Text extract:
++++++

| CPC G06F 40/58 (2020.01) [G06F 40/53 (2020.01); G06N 20/00 (2019.01)] | 13 Claims |

|
1. A system for automatic augmentation of sign language translation training data, the system comprising:
one or more processors configured to:
store, in a database, a sequence of sign language glosses and a sequence of spoken-language words in pairs; and
training an artificial intelligence (AI) based-model, to perform an interference operation including a recognition and a translation of sign languages, using an augmented training data from the database based on a result of augmenting the pairs stored in the database,
the augmenting including:
finding a matching of a gloss and a word that have a same meaning from the sequence of sign language glosses and the sequence of spoken-language words;
substituting the found gloss and word with another alternative gloss and another alternative word; and
generating, as the augmented training data, a new pair of a sequence of sign language glosses and a sequence of spoken-language words to augment the pairs stored in the database, including reorganizing arrangements of glosses in the sequence of sign language glosses and connecting to the sequence of spoken-language words in pair,
wherein the generating the new pair further includes
masking a word to substitute in the sequence of spoken-language words, and
inputting the masked word to the artificial intelligence (AI) based-model which is already trained to infer a masked word in a sequence of words, and to determine an alternative word.
|

++++++

[Entries drawn from a collection]
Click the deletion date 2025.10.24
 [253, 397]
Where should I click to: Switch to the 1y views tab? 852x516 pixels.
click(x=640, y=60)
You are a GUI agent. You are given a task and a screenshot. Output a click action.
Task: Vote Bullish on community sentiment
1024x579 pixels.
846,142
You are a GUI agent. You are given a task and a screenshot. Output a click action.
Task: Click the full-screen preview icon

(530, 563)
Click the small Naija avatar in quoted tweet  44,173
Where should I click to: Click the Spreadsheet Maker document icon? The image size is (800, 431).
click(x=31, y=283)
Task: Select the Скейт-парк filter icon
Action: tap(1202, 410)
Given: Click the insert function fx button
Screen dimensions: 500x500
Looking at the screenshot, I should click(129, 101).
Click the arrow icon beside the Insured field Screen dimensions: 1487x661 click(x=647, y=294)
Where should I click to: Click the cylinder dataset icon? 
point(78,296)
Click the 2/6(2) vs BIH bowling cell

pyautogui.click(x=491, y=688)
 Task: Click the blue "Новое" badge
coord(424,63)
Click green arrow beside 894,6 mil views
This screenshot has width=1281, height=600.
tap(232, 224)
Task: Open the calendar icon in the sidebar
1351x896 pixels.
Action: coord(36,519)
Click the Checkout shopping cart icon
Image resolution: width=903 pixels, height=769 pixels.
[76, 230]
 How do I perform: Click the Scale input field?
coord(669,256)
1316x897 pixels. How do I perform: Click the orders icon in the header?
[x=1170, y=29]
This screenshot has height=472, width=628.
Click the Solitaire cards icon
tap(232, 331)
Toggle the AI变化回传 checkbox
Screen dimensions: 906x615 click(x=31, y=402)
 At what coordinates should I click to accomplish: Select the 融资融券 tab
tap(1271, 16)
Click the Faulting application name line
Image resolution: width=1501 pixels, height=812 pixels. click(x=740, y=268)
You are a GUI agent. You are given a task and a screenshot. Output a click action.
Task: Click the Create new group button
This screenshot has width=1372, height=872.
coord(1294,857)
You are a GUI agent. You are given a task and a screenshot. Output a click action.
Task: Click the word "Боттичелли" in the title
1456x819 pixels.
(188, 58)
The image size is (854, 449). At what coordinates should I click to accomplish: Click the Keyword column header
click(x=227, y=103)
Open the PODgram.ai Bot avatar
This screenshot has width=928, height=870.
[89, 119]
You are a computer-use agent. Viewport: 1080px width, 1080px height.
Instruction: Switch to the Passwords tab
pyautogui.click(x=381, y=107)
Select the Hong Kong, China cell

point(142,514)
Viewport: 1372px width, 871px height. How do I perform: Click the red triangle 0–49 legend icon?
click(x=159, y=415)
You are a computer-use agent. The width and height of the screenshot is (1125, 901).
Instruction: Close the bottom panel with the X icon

++++++

Objectives:
**A)** According to the patent claim on sign language translation training data, what does the database store in pairs?
**B)** In the listing, rename "dataset" to "database" in the lines running from the line with "Where should I click to: Click the cylinder" up to and including the line with "tap(232, 224)". Return only those lines, with everything else unchanged.

Answers provided:
**A)** It stores a sequence of sign language glosses and a sequence of spoken-language words in pairs.

**B)**
Where should I click to: Click the cylinder database icon? 
point(78,296)
Click the 2/6(2) vs BIH bowling cell

pyautogui.click(x=491, y=688)
 Task: Click the blue "Новое" badge
coord(424,63)
Click green arrow beside 894,6 mil views
This screenshot has width=1281, height=600.
tap(232, 224)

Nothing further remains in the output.